Kafka, Avro and Schema Registry

Overview

This guide is a walkthrough the different steps to have in mind when using Microcks for mocking and testing Avro encoding on top of Apache Kafka. You’ll see how Microcks can speed-up the sharing of Avro schema to consumers using a Schema Registry and we will check how Microcks can detect drifts between expected Avro format and the one really used.

Starting with the 1.2.0 release of Microcks, we support Avro as an encoding format for mocking and testing asynchronous and event-driven APIs through AsyncAPI. When it comes to serializing Avro data to a Kafka topic, you usually have 2 options :

  • The “old-fashioned one” that is about putting raw Avro binary representation of the message payload,
  • The “modern one” that is about putting the Schema ID + the Avro binary representation of the message payload (see Schema Registry: A quick introduction).

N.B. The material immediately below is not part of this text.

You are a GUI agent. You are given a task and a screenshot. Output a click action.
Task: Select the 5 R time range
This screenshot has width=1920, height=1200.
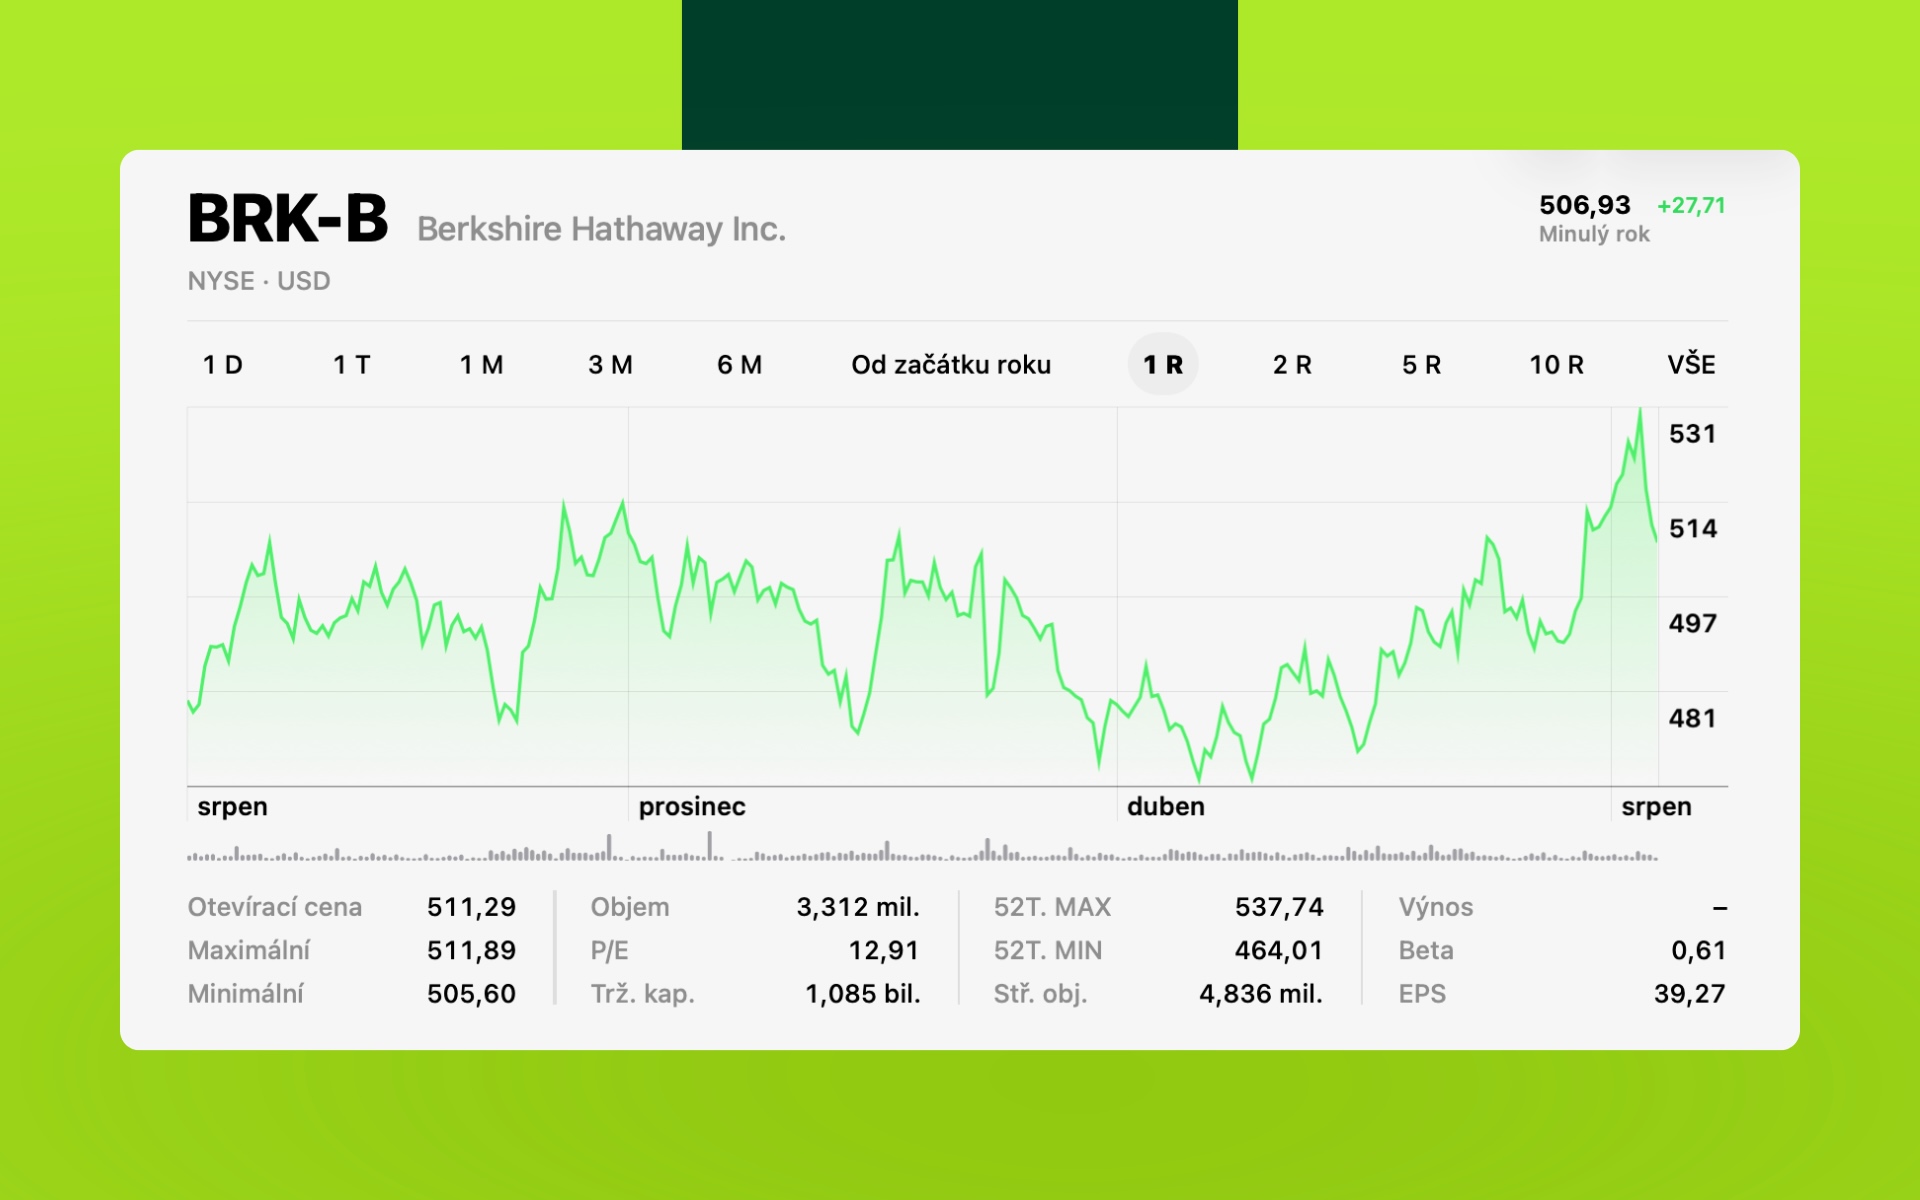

This guide presents the 2 options that we will call RAW or REGISTRY. Microcks is by default configured to manage the RAW options so that it does not require any external dependency to get you starting. If you want to stick with this option, we first step below is obviously optional.

1. Setup Schema Registry

Microcks has been successfully tested with both Confluent Schema Registry and Apicurio Registry. Both can be deployed as containerized workload on your Kubernetes cluster. Microcks does not provide any installation scripts or procedures ; please refer to projects or related products documentations.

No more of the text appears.